A few days of blissful sun-lounging later, we were off to Khan's Tent (€45), a giant marquis commanding a panoramic mountainside setting over Sunny Beach.

A modest four- course meal (perhaps we'd been a little spoilt by the Majestic) accompanied a razzmatazz show from can-canning carnival dancers to a plate-spinning Charlie Chaplin.

If the cabaret was a little beyond our demographic, Aqua Paradise (€20), Sunny Beach's newest theme-park attraction, would surely balance things out.

After catching the local shuttle, we arrived at the park like two kids at a Willy Wonka water-world.

It was initially overwhelming but maintaining our Germanic sense of order, we'd soon hatched a ride strategy: ease in with the Space Jam then advance to the Tsunami before heading for the Wiggi-Wild-Wild West show.

It turned out to be a masterplan: over a sun-scorched afternoon, Carolyn and I dipped and dived from disco-lit spiralled tunnels to raging, rapid whirlpools. And just like any kiddy theme-park, it seemed like it was us thirty-somethings who were enjoying the greatest splash.

The next morning we set off on our Bulgarian road-trip – an orange Nissan Micra (€35 per day) our conspicuous and trusted transit.

"If you don't refill with petrol, I will come back to hotel to find you" deadpanned our rental agent in the hotel car park.

"Ah, cool the jets, Dimitar!" I'm a man of my word.

Ditching the sat-nav for the traditional map we were off, and it was only a matter of minutes before we'd left the anonymous chaos of the resort.

Tar soon turned to gravel as we rose up Sunny Beach's surrounding mountains, a herd of wild horses on a parched hillside marking our arrival to the village of Kozichino.

The pedestrian pace of bucolic Bulgaria life was instant; goat shepherds in the valley, farmers tilling the land, old ladies with a woman-of-Aran timelessness crocheting by the roadside.

Later, came Medven, a Balkan mountain village of wooden chalets and evergreen hillsides lending a postcard hint of Transylvania, while beyond a mountain pass, we encountered the communist-blocked, yet otherwise pretty, city of Sliven.

Navigating a land of sporadic signposting – in the Cyrillic alphabet – doesn't come without a few detours however. By afternoon, we were wonderfully off-course, motoring across labyrinthine plains of vineyards and sunflowers as we tried to pilot towards our next post of Vedrovo.

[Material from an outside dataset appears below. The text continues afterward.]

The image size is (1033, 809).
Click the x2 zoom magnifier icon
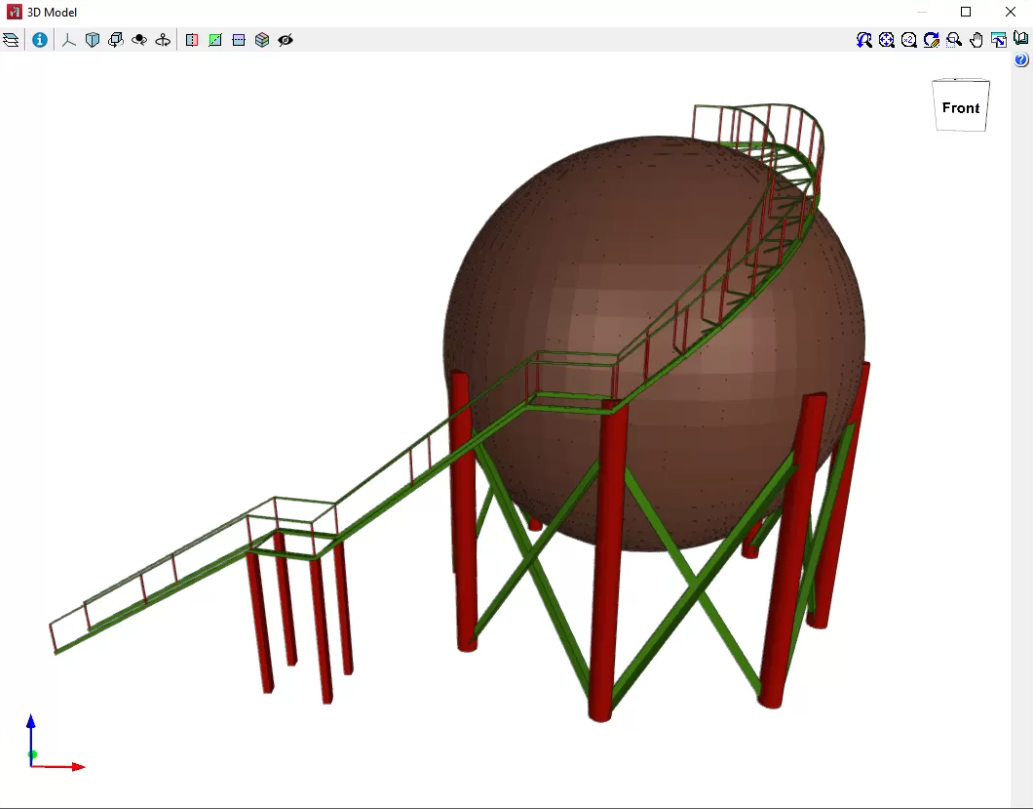click(909, 40)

After finally discovering a tiny abandoned hamlet with the character of a Belarusian exclusion zone, Carolyn and I headed to its post-office, tentatively decoding the sign 'âåäîâî' like Indiana Jones and the Temple of Google translate. We did eventually manage to crack it however: "Ve-dro-vo" it was, and we were back on track.

Driving back to the coast that evening, Bulgaria had indeed delivered the holiday mix we were hoping for.

High octane Sunny Beach may not be to everyone's smack but with a great hotel base, plenty of beach time and a few back-road days of adventure, you'll have your package getaway down to a tee. Just make sure you don't miss out on those evening buffets.

Need to know

GETTING THERE

Thomas went to Bulgaria with Falcon Holidays (1850 45 35 45; falconholidays.ie), which flies from Dublin to Burgas from May until September. A seven-night package, including flights, starts from €379pps (three star Polyusi Hotel).

For a family waterpark package (two adults plus two children), four-star Aqua Nevis Club SplashWorld have all inclusive rates from €2,079.

Thomas stayed at the four-star Hotel Majestic which offers rates from €579pps half-board. Make sure to request a sea view.